In my experience, the Qt libraries and tools are just as easy to use as .NET Framework + Visual Studio, which I think is excellent (and particularly impressive, given that Qt definitely doesn't have the same resources as Microsoft). I haven't used GTK+, but looking at the Hello World tutorial for it, it doesn't seem particularly intuitive. (e.g. why is the button label set with a callback?) Admittedly, there is some bias due to familiarity here, but I think my point is valid.

Comment Re:I love old laws (Score 1) 391

They are the best. Old laws were written way before all of the 'politics' which happens today.

There were politics back then too, it's just that the money was in different industries.

New laws are complex, and complexity is fraud. Some old laws are wrong, and have been thrown out, but if the longer the law has survived the better it is.

Two words: survivorship bias

Comment Re:So live underground (Score 1) 135

I'm not sure if it's the same study, but the 25-hour rhythm is addressed in the article:

But Charles Czeisler, a professor of sleep medicine at Harvard and chief of the Division of Sleep Medicine at Harvard’s Brigham and Women’s Hospital, discovered that the 1970s finding of a 25-hour natural circadian rhythm for humans was wrong. The original study allowed test subjects to turn on artificial light whenever they wished, unintentionally resetting their bodies’ circadian rhythms.

At about the time Pathfinder landed, Czeisler and his team began conducting studies at the hospital’s special laboratory that shielded study subjects from all outside influences.

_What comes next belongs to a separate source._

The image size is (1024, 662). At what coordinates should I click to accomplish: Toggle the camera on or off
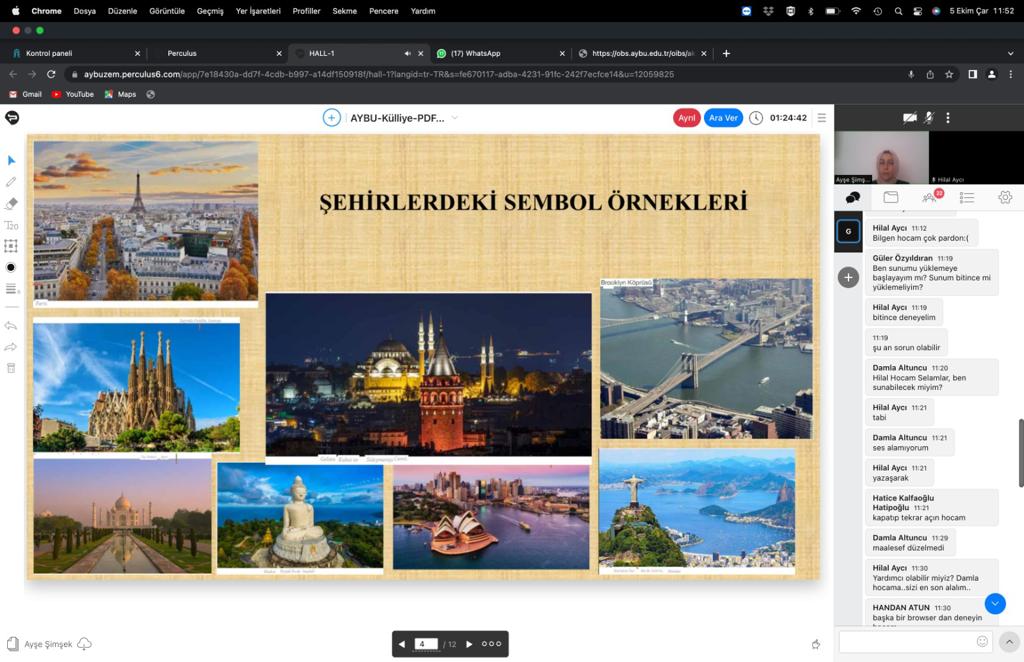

With their test subjects in isolation, they simulated the Martian sol to see how the test subjects adjusted to the longer day. “What we learned was none of the people adapted their circadian rhythms to the Martian day,” Czeisler said.

Comment Re:Biggest Problem (Score 1) 516

Yes, dumb users are unable to exercise choices meaningfully, especially if they are unaware they even have a choice. But that doesn't mean that choice doesn't exist, and can't be exercised by even somewhat competent users. Googling "ubuntu change desktop environment" returns easily followed instructions for doing so via the GUI, so the only requirements are knowing how to use google, and what a desktop environment is (if they don't know the latter, they could easily find out by posting on the forum, or asking whichever person told them to try Ubuntu in the first place).

DE-specific releases don't exist because they're the only way of installing a DE, they exist because most people want to have a DE out of the box, but disagree which one to have.

Gnome 2 was released in 2002, and supported at least until the release of Gnome 3 in 2011 (9 years). In contrast, the WinXP was current for 6 years, and the Vista interface for 5 years until Win8. KDE has had a major release every 6 years, comparable to Windows. Xfce has been on version 4 for 12 years. Additionally, KDE4 is still supported, as is Gnome 2 (under the MATE project).
So by the numbers, the popular Linux DEs are at least as stable as Windows in terms of UI.

Now, if you want to argue that Linux is more fragmented in terms of UI because of this, that's a different discussion, but doing an apples to apples comparison shows that it is as stable/disruptive as Windows in the worst case (KDE), and significantly more stable in the other cases (Gnome and Xfce).

Comment Re:HiDPI (Score 1) 516

I guess operating systems acquiring HiDPI support is one of the reasons going for the flat look. Vector graphics are easy to scale. But maybe some genius will eventually come up with a system that both scales well and looks cool.

KDE4 uses vector graphics for all of its icons, and none of them look 'flat' to me.Most of them have shadows, perspective, or some other kind of depth cue.